EM: The space agency has four female junior scientists in the technical departments, two in the Space Engineering Department, one in the Space Science department and one as a communication engineer. I am here too to provide mentorship to the junior scientist, thus taking the number of females in the technical departments to 5. Of course, more work needs to be done to encourage young women to join the space industry. We hope that the International Space Week Celebrations themed ‘Celebrating Women In Space’ will have activities that inspire more young women to passion about the space industry.
ST: The development of Zimbabwe’s space agency requires a considerable capital outlay. How are you mobilising resources for the agency?

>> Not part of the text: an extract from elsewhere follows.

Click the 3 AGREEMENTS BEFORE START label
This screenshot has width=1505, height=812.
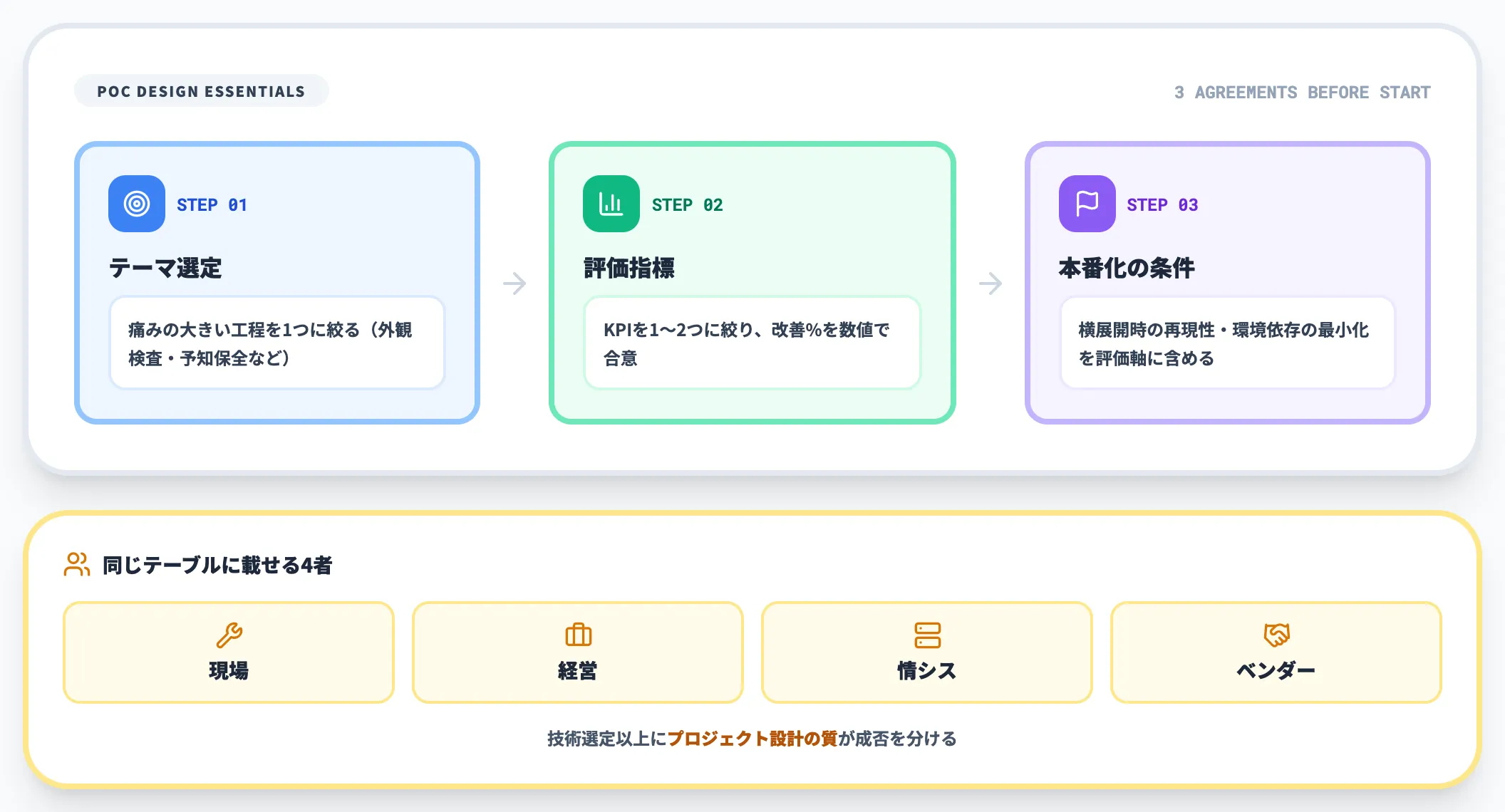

EM: At the moment, ZINGSA is government-funded
ST: Many say the development of the space agency only offers elitist benefits. Are there any massive economic benefits at local levels? Give a few examples.
EM: There are a lot of economic benefits from harnessing space technologies. The projects that ZINGSA has so far completed are a typical demonstration of how the nation can improve its planning based on accurate and recent data. Here, I am referring to projects such as the revision of the Zimbabwe Agro-Ecological Zones, which give a proper insight into the relevant agricultural activities that each zone can support. We also refer to the Zimbabwe Wetlands Master Plan. The project has sufficiently mapped the nation wetlands, and every stakeholder can access the data and apply it wherever appropriate.
ST: As Zimbabwe and most other African countries join the race to harness the space industry, how do you see the industry moving in the coming future? Do you think Africa will move significantly to bridge the digital and technological divide on the continent?
EM: Africa, through different service providers, has accomplished some notable milestones to cover that gap. And if anything, the Covid-19 pandemic has also left Africa at that point where there is no room for relaxing. And I hope that the space programme will contribute significantly to cover that gap.
Faleti Joshua is an avid lover of space in all its incomprehensible nature. He holds both an LL.B and a B.L degree. Joshua is a lover of music and a lawyer in his free time.